Northwell Health strives for innovations in breast cancer care

Northwell Health strives for innovations in breast cancer care
Northwell Health Chief of Breast Surgery Dr. Karen Kostroff, left, said the health system has a number of innovations to offer breast cancer patients. (Photo courtesy of Monter Cancer Center at Northwell Health Cancer Institute)

During Dr. Karen Kostroff’s 32 years at Northwell Health, she has seen many innovations in breast cancer care and surgery.

Originally from Great Neck, Kostroff said as chief of breast surgery, she is responsible for all issues relating to breast surgery in the Northwell system, and she runs a breast tumor board, a system-wide teleconference with doctors from a slew of disciplines to get many medical opinions on one case without having the patient book multiple appointments.

Dr. Karen Kostroff has been with Northwell Health for more than 32 years. (Photo courtesy of Monter Cancer Center at Northwell Health Cancer Institute)

“Breast is a field where it involves a radiologist to a pathologist to a surgeon to a medical oncologist to a radiation oncologist to a plastic surgeon to a geneticist,” Kostroff said. “We present topics that are what’s new and innovative every time we meet, but we also discuss complex breast cases. That allows us to have all the specialties give their opinion not only at individual hospitals, but discuss it system-wide.

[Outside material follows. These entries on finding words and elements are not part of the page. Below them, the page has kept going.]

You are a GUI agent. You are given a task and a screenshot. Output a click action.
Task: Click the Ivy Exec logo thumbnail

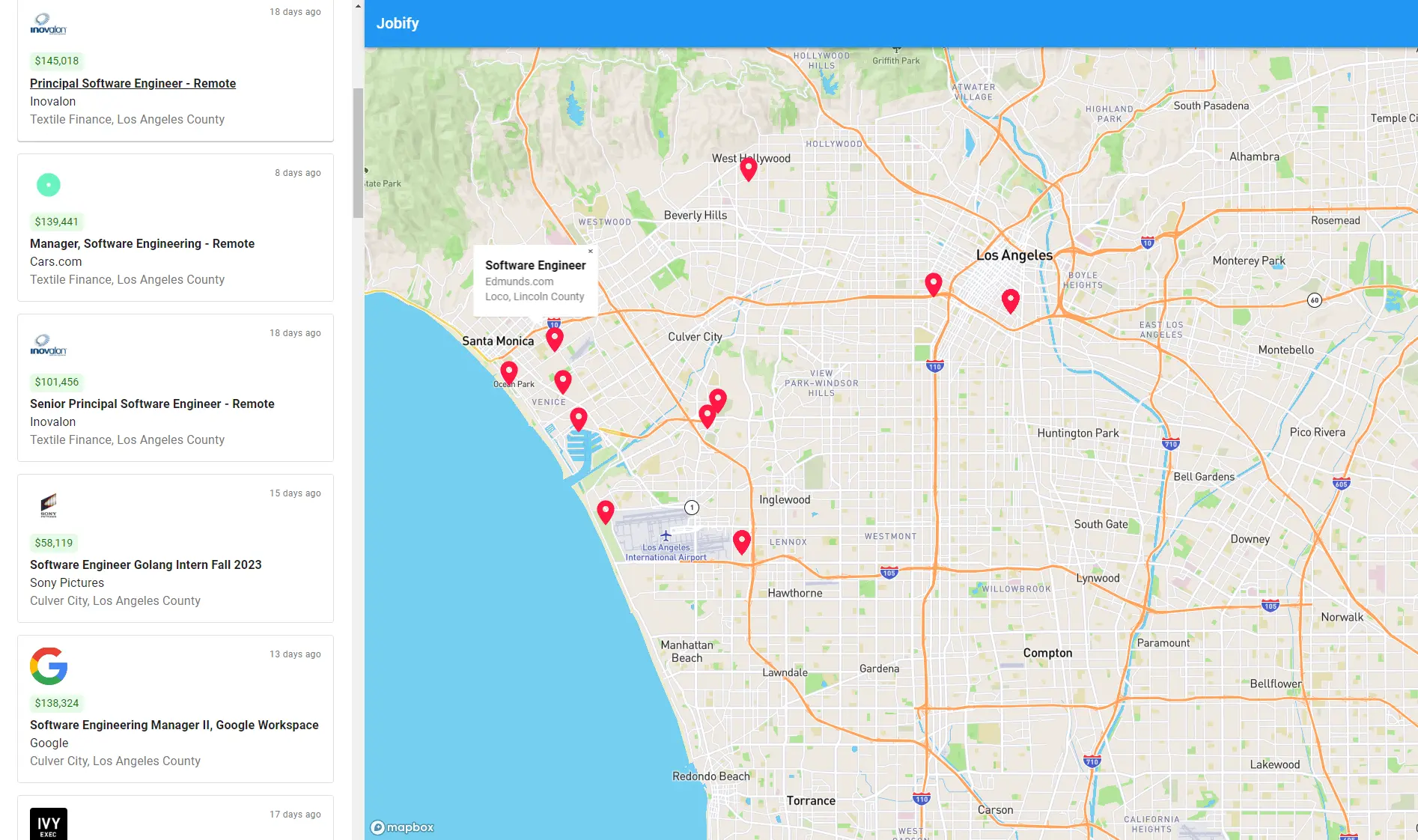coord(49,824)
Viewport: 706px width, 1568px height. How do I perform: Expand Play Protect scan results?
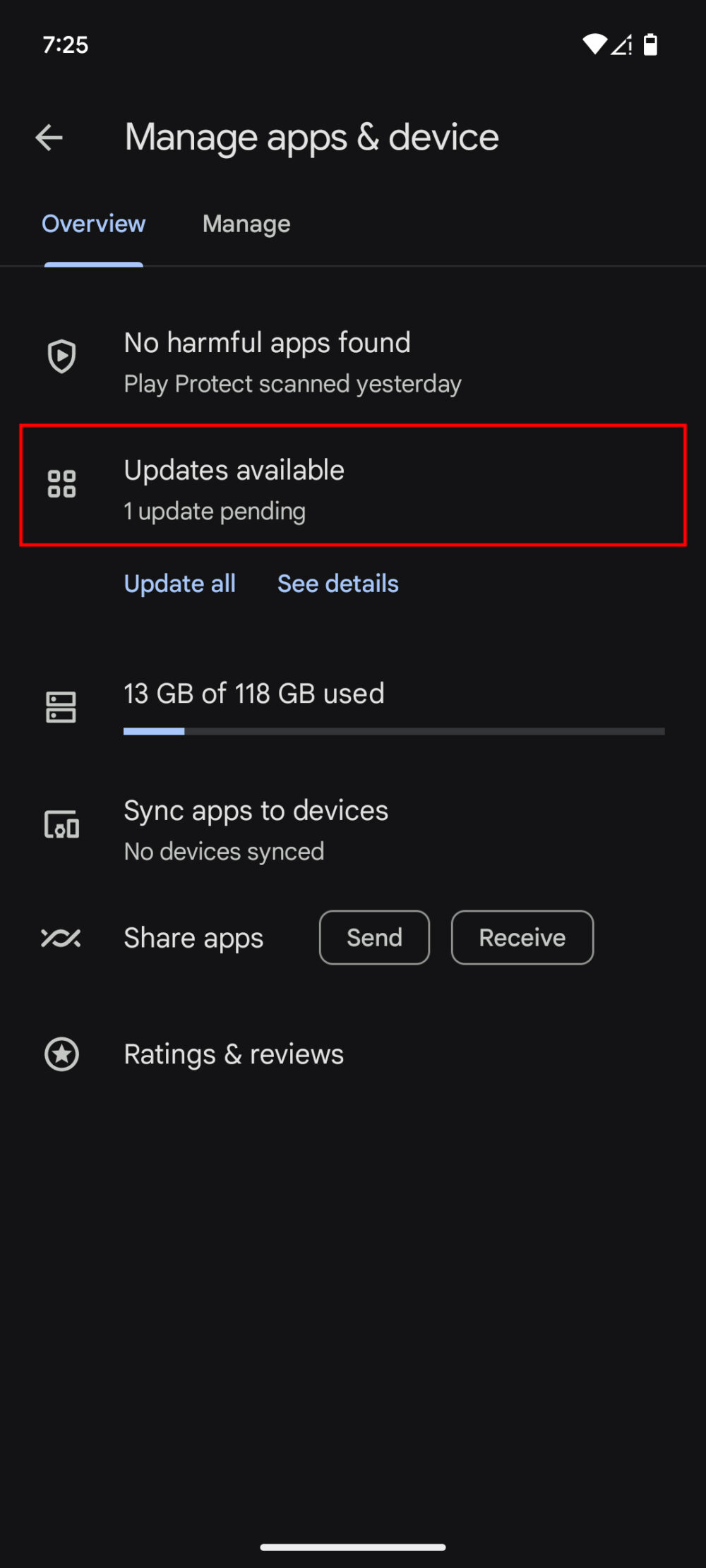pos(292,383)
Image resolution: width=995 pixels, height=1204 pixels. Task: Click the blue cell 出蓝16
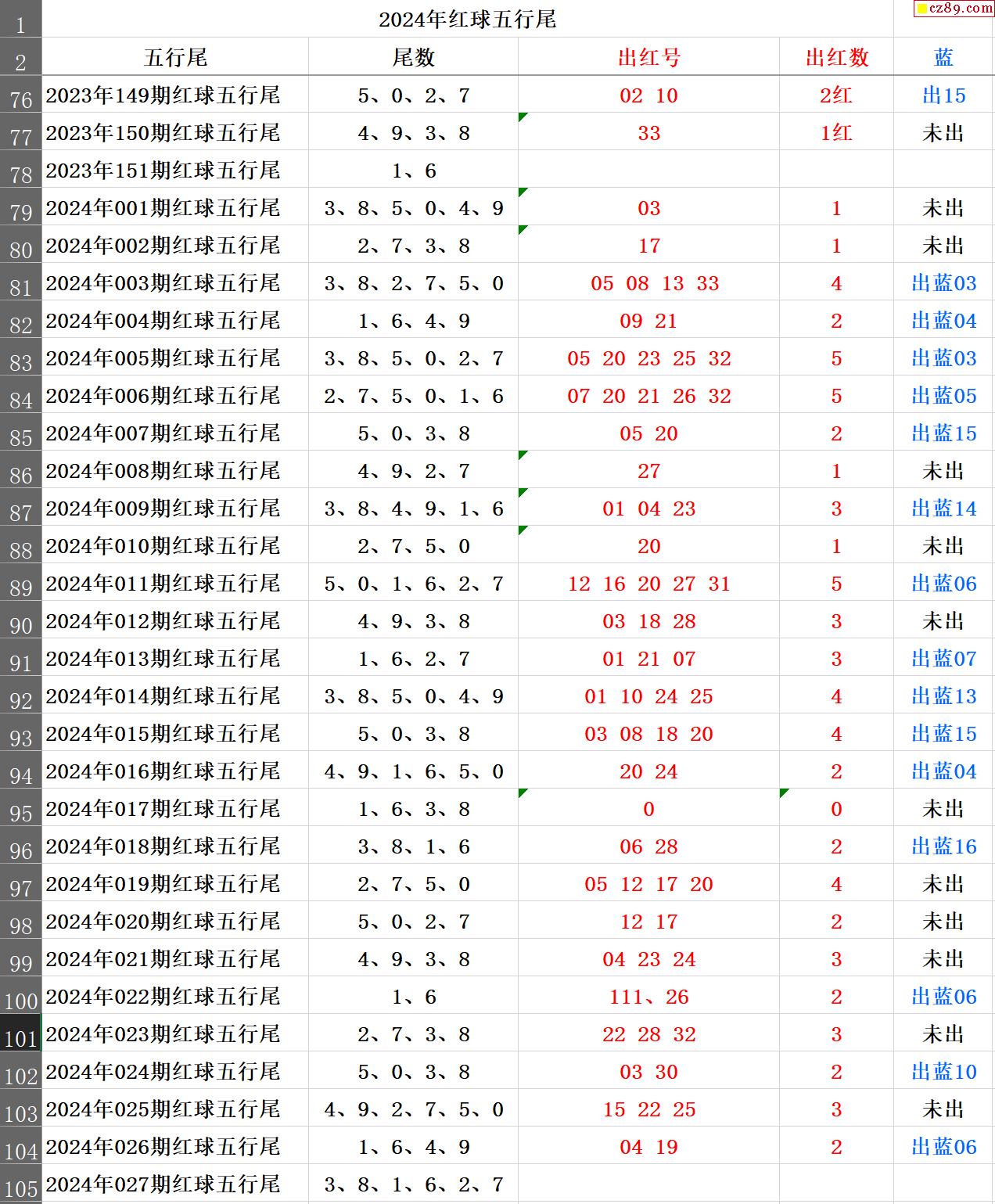click(x=943, y=846)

“It would be very hard for all these smaller hospitals to have that level of expertise everywhere. This way, a patient really benefits and can have a really high level of analysis of their individual situation.”

This year, Northwell introduced a technique called seed localization, Kostroff said, allowing new options when a lesion needs to be removed but can’t be felt.

Previously, patients would have a guide wire placed on the day of the surgery, but Kostroff said her team now has the ability to place prior to the surgery date a clip that emits a radio frequency picked up in the operating room.

“It’s nicer for the patient because they don’t have a wire, which adds anxiety to the day of the surgery, and they don’t have to have a wire sticking out of them until we take them to surgery,” Kostroff said.

Kostroff said one of the greatest recent advancements in the breast surgical field is a nipple sparing mastectomy, or hidden scar surgery. Instead of incisions on the front of the breast that often leave scarring and make many survivors self-conscious, Kostroff said the incision can be hidden under the fold of the breast.

During the procedure, Kostroff said the surgeon removes all the breast tissue through the incision, and a plastic surgeon replaces the tissue with an expander or implant the same day. While the surgery is more challenging and lengthy, Kostroff said it achieves the same result as previous techniques.

“It’s almost a cry of joy for the patient that we can progressively make people whole again,” Kostroff said. “It’s nice to get to that level of innovation and expertise. It makes all of what we do a faded memory.”

After surgery, Kostroff said an abdominal block is used for pain management, allowing many patients to leave about 48 hours after surgery compared to the typical four days later.

Northwell also offers the cold cap program, allowing patients in chemotherapy to wear a cold cap with ice water running through it to reduce the chance of hair loss. Though Kostroff said it does not work for every patient, they have seen some women have success with the program.

After the tumor is removed, Kostroff said the tissue is typically discarded, but Northwell has developed in the last year the Tumor Donation Program, which delivers fresh tissue to the Feinstein Institute the same day as the surgery for research.

“The scientists can study fresh tissue rather than an animal model, which allows them to look for more effective drugs, less toxic treatments,” Kostroff said.

The most important step for catching breast cancer early on is self-exams and regular mammograms, Kostroff said. Northwell offers 3D mammograms, which Kostroff said is 30 percent better than 2D imaging.

“Most of the time, there’s one of two ways a woman would determine she has breast cancer, either going for routine imaging or feeling something,” Kostroff said. “On Long Island, we’re fortunate that people are pretty good about going [for regular mammogram appointments], therefore a lot is found by screening.”